Arga berdiri tegak, merenung sejenak. Ini bukan hanya sebuah pembunuhan biasa. Ada lebih banyak hal yang tersembunyi di baliknya, dan ia merasa bahwa dirinya terlibat dalam permainan yang lebih besar. Tanpa banyak kata, ia mulai menyelidiki tempat kejadian perkara lebih dalam.
Kamar itu dipenuhi barang-barang biasa, namun satu hal menarik perhatian Arga—sebuah foto yang tampak usang terjatuh di sudut ruangan. Ia mengambilnya dan melihatnya lebih dekat. Foto itu menampilkan tiga orang—sebuah keluarga yang tampaknya bahagia, namun wajah salah satu orang di dalam foto itu terlihat kabur, seolah sengaja disamarkan. Arga bisa merasakan bahwa ini bukan kebetulan.
"Siapa mereka?" gumam Arga, tertegun. Foto itu sepertinya adalah kunci pertama yang akan membawanya lebih dekat pada kebenaran.
Beberapa saat kemudian, ia memeriksa lebih lanjut. Ada beberapa dokumen yang terselip di rak buku. Beberapa di antaranya berisi data yang tampaknya tidak relevan, tetapi ada satu berkas yang menarik perhatian Arga.
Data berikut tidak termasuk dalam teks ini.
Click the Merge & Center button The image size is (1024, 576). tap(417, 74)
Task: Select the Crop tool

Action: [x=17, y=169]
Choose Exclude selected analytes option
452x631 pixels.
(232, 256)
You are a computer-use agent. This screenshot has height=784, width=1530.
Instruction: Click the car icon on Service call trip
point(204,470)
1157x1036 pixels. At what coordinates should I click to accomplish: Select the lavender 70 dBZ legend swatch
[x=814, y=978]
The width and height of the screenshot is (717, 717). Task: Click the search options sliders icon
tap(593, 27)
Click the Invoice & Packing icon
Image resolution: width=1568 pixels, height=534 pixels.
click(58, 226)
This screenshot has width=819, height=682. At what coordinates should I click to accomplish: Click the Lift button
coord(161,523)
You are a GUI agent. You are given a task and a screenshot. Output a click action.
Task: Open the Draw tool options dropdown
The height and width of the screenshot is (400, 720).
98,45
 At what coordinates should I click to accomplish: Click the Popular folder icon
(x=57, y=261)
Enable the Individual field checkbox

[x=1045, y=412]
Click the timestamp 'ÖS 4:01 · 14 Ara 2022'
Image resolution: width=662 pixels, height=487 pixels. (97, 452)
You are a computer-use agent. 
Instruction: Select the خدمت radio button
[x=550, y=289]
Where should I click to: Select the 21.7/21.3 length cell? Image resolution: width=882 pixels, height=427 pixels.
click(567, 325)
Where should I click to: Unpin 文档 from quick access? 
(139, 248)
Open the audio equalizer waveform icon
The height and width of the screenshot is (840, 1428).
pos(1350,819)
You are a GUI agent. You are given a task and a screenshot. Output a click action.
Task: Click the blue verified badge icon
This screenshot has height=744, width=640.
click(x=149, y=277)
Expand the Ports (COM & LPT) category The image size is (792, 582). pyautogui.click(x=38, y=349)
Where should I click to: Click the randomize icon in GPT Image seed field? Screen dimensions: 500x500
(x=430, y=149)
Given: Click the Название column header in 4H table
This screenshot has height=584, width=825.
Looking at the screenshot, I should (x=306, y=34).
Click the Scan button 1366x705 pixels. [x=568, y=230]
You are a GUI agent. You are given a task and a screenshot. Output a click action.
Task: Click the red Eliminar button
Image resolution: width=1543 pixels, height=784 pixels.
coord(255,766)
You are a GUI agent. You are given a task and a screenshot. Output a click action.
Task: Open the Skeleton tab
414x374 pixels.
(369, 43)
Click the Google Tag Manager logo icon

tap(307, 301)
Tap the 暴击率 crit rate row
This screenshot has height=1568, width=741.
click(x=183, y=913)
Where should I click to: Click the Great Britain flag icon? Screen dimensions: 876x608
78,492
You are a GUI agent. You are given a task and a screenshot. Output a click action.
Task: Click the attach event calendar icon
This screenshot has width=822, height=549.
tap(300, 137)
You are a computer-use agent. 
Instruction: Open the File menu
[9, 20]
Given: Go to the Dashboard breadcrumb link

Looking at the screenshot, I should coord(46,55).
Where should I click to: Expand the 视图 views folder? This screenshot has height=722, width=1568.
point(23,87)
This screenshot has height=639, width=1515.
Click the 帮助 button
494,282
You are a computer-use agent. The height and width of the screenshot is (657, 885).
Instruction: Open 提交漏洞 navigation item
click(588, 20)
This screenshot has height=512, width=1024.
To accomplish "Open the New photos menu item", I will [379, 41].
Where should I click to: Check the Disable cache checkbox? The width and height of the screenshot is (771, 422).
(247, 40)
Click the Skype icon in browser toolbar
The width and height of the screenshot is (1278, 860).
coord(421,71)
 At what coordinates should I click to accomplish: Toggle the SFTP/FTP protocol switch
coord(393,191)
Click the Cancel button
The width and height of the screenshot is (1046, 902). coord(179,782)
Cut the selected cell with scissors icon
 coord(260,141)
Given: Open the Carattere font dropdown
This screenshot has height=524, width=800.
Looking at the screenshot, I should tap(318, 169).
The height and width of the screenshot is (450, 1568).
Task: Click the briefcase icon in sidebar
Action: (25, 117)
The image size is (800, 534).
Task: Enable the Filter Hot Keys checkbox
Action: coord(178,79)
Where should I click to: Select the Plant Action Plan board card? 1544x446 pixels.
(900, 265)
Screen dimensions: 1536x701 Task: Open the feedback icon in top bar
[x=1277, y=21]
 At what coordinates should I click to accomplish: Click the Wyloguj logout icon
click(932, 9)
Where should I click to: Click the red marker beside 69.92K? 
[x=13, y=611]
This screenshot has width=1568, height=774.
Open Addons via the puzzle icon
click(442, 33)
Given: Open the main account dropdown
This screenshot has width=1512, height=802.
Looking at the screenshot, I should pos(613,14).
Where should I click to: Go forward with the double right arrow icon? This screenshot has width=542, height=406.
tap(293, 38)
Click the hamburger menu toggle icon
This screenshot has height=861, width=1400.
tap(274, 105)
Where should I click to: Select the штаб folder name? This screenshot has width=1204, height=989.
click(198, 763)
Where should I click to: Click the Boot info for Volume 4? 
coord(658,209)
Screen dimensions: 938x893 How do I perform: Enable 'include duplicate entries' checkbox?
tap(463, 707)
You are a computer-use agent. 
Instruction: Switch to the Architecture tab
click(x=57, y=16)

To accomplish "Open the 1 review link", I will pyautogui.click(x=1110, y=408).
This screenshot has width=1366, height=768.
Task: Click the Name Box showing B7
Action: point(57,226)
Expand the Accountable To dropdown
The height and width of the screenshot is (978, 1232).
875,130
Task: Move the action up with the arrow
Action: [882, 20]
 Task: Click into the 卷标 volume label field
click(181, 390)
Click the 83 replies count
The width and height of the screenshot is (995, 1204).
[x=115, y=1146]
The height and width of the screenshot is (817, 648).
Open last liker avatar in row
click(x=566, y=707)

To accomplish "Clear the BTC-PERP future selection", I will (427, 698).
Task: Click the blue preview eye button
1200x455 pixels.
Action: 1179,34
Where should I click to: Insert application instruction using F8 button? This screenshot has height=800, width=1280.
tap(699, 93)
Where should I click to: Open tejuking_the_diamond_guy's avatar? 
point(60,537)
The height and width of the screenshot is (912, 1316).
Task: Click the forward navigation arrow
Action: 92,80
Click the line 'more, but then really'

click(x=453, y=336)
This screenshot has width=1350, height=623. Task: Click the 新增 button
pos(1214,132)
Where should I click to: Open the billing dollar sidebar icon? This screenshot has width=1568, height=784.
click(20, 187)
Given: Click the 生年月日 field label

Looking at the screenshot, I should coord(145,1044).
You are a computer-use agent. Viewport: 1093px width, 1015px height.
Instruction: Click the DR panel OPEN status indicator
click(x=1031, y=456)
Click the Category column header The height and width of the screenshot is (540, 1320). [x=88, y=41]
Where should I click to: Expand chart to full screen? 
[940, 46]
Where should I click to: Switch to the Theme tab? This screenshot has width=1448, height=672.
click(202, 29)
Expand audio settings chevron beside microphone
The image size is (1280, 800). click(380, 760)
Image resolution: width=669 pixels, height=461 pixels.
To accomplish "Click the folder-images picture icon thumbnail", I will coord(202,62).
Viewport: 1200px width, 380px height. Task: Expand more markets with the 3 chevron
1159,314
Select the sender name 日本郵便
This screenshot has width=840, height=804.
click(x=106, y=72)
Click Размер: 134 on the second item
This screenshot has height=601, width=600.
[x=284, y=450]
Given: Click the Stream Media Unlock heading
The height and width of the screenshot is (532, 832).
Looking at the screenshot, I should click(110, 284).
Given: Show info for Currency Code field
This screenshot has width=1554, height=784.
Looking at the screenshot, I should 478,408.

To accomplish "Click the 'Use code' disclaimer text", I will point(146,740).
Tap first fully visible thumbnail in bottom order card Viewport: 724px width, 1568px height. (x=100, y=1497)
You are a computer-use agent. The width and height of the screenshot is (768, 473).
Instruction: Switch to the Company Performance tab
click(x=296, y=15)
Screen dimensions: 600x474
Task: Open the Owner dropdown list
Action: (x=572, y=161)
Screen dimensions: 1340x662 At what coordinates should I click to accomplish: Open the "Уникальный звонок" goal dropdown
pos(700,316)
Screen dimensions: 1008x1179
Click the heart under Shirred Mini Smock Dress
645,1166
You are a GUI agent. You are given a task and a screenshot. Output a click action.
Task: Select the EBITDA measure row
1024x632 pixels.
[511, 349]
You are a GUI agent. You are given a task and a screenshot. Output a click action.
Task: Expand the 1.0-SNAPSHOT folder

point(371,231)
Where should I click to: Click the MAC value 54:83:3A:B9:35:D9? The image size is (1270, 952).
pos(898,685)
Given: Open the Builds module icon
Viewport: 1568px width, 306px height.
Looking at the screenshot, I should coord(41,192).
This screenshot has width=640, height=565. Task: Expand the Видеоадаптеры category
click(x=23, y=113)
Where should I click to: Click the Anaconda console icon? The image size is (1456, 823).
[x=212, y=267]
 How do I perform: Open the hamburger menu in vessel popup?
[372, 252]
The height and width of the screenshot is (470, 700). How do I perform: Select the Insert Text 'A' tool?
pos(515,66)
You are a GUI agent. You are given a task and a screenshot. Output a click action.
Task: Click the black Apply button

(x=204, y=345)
Di dalamnya tercatat nama-nama orang yang memiliki hubungan dengan dunia politik dan bisnis yang berpengaruh, namun salah satu nama yang tertera di sana tampaknya baru dan asing. Arga menandai dokumen itu dalam pikirannya.
"Mereka... siapa saja yang terlibat dalam ini?" pikir Arga, merasakan dorongan untuk menggali lebih dalam.
Hanya dalam beberapa jam sejak ia menerima panggilan, Arga merasa bahwa dirinya telah masuk ke dalam dunia yang penuh dengan rahasia, tipu daya, dan mungkin, bahaya yang lebih besar dari yang bisa ia bayangkan. Pembunuhan ini bukan hanya tentang satu orang yang tewas. Ini adalah awal dari sebuah perjalanan yang akan mengungkap lebih banyak kebenaran—dan Arga tahu bahwa ia tak bisa mundur.
Ketika Arga berbalik untuk meninggalkan tempat kejadian, teleponnya berdering lagi. Kali ini, panggilan itu datang dari nomor yang tidak dikenal.
"Arga," suara itu terdengar di ujung sana, terdistorsi namun jelas. "Jika kamu ingin tahu lebih banyak, ikuti jejak yang kami tinggalkan. Kami tahu kamu mulai mendekati kebenaran."
Sebelum Arga bisa menjawab, sambungan itu terputus. Hatinya berdegup kencang. Ini bukan hanya sebuah kasus—ini adalah permainan yang melibatkan hidup dan mati.
Dan Arga baru saja terjebak di dalamnya.